Written exercise
Copy out every line of the data below word for word, changing nothing.

Data
**********
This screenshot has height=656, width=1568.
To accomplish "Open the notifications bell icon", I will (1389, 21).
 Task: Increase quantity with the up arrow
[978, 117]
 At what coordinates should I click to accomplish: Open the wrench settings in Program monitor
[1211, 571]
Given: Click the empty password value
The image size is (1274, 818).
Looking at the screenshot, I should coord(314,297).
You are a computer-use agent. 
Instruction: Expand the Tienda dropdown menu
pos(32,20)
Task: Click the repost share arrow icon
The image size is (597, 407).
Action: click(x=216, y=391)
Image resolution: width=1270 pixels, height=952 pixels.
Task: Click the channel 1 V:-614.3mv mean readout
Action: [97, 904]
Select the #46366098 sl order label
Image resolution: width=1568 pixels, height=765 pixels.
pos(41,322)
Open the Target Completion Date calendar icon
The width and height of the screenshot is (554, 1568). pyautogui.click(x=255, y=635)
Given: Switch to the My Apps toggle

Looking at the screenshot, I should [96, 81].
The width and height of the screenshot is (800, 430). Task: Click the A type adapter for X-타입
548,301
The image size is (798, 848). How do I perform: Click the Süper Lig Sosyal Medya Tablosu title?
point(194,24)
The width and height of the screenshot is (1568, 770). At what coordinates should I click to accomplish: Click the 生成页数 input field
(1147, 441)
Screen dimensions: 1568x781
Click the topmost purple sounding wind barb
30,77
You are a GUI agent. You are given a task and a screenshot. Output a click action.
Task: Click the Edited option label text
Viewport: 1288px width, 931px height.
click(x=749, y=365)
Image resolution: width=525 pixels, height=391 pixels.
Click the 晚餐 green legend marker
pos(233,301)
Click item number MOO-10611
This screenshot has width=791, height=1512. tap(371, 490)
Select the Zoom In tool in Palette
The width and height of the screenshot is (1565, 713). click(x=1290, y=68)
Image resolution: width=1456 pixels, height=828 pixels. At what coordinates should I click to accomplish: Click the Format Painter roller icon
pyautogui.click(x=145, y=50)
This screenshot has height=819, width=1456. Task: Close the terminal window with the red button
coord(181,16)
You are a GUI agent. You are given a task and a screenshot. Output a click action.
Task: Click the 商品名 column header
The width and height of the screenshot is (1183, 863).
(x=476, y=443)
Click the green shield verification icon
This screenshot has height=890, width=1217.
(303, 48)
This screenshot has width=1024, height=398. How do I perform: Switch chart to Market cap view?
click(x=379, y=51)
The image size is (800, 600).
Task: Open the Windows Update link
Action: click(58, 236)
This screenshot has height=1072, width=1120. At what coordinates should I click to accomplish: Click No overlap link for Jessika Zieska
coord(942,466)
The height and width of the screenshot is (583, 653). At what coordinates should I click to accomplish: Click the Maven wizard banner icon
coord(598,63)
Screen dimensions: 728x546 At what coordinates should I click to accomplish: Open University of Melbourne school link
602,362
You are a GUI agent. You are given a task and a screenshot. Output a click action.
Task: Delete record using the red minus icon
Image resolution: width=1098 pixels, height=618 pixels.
**********
Reply to the task
This screenshot has height=656, width=1568.
To accomplish "Open the notifications bell icon", I will (1389, 21).
 Task: Increase quantity with the up arrow
[978, 117]
 At what coordinates should I click to accomplish: Open the wrench settings in Program monitor
[1211, 571]
Given: Click the empty password value
The image size is (1274, 818).
Looking at the screenshot, I should coord(314,297).
You are a computer-use agent. 
Instruction: Expand the Tienda dropdown menu
pos(32,20)
Task: Click the repost share arrow icon
The image size is (597, 407).
Action: click(x=216, y=391)
Image resolution: width=1270 pixels, height=952 pixels.
Task: Click the channel 1 V:-614.3mv mean readout
Action: [97, 904]
Select the #46366098 sl order label
Image resolution: width=1568 pixels, height=765 pixels.
pos(41,322)
Open the Target Completion Date calendar icon
The width and height of the screenshot is (554, 1568). pyautogui.click(x=255, y=635)
Given: Switch to the My Apps toggle

Looking at the screenshot, I should [96, 81].
The width and height of the screenshot is (800, 430). Task: Click the A type adapter for X-타입
548,301
The image size is (798, 848). How do I perform: Click the Süper Lig Sosyal Medya Tablosu title?
point(194,24)
The width and height of the screenshot is (1568, 770). At what coordinates should I click to accomplish: Click the 生成页数 input field
(1147, 441)
Screen dimensions: 1568x781
Click the topmost purple sounding wind barb
30,77
You are a GUI agent. You are given a task and a screenshot. Output a click action.
Task: Click the Edited option label text
Viewport: 1288px width, 931px height.
click(x=749, y=365)
Image resolution: width=525 pixels, height=391 pixels.
Click the 晚餐 green legend marker
pos(233,301)
Click item number MOO-10611
This screenshot has width=791, height=1512. tap(371, 490)
Select the Zoom In tool in Palette
The width and height of the screenshot is (1565, 713). click(x=1290, y=68)
Image resolution: width=1456 pixels, height=828 pixels. At what coordinates should I click to accomplish: Click the Format Painter roller icon
pyautogui.click(x=145, y=50)
This screenshot has height=819, width=1456. Task: Close the terminal window with the red button
coord(181,16)
You are a GUI agent. You are given a task and a screenshot. Output a click action.
Task: Click the 商品名 column header
The width and height of the screenshot is (1183, 863).
(x=476, y=443)
Click the green shield verification icon
This screenshot has height=890, width=1217.
(303, 48)
This screenshot has width=1024, height=398. How do I perform: Switch chart to Market cap view?
click(x=379, y=51)
The image size is (800, 600).
Task: Open the Windows Update link
Action: click(58, 236)
This screenshot has height=1072, width=1120. At what coordinates should I click to accomplish: Click No overlap link for Jessika Zieska
coord(942,466)
The height and width of the screenshot is (583, 653). At what coordinates should I click to accomplish: Click the Maven wizard banner icon
coord(598,63)
Screen dimensions: 728x546 At what coordinates should I click to accomplish: Open University of Melbourne school link
602,362
You are a GUI agent. You are given a task and a screenshot. Output a click action.
Task: Delete record using the red minus icon
Image resolution: width=1098 pixels, height=618 pixels.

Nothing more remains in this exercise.